>> Start Records to use
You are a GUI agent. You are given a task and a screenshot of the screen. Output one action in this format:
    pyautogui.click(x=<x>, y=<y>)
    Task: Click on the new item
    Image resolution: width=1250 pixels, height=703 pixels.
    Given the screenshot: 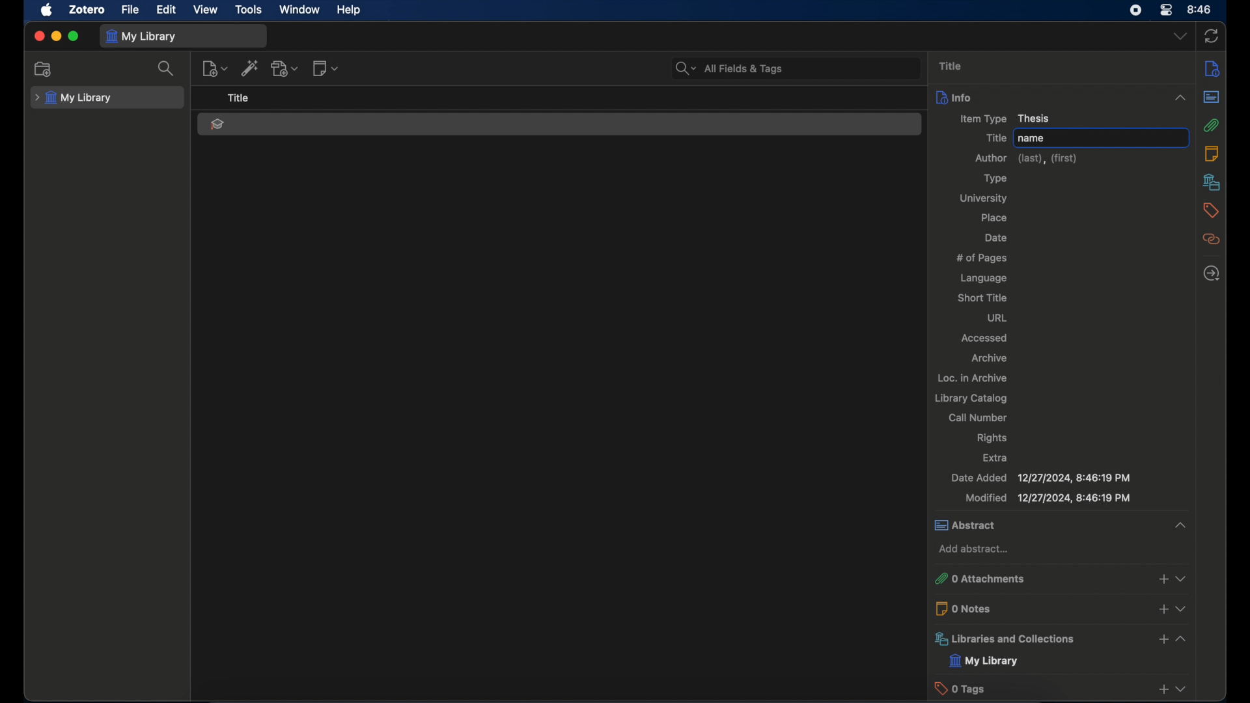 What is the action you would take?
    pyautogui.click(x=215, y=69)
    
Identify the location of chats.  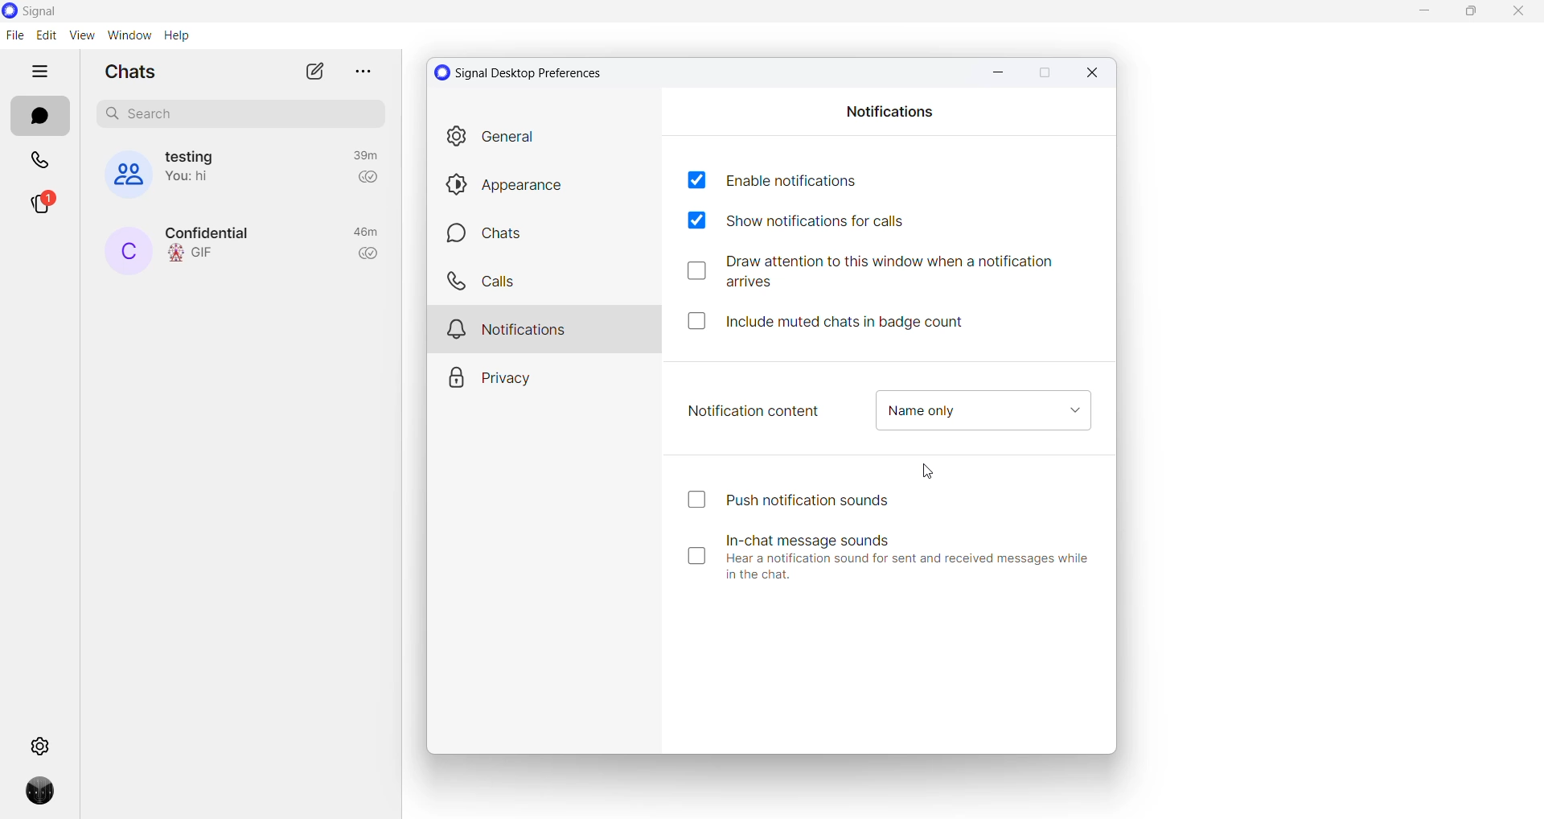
>> End Records to use
Objective:
Rewrite the rows from the beginning through the line with "Image resolution: width=1250", putting "screen capture" in place of "screenshot" and keeping everything else the same.

Output of the exercise:
You are a GUI agent. You are given a task and a screen capture of the screen. Output one action in this format:
    pyautogui.click(x=<x>, y=<y>)
    Task: Click on the new item
    Image resolution: width=1250 pixels, height=703 pixels.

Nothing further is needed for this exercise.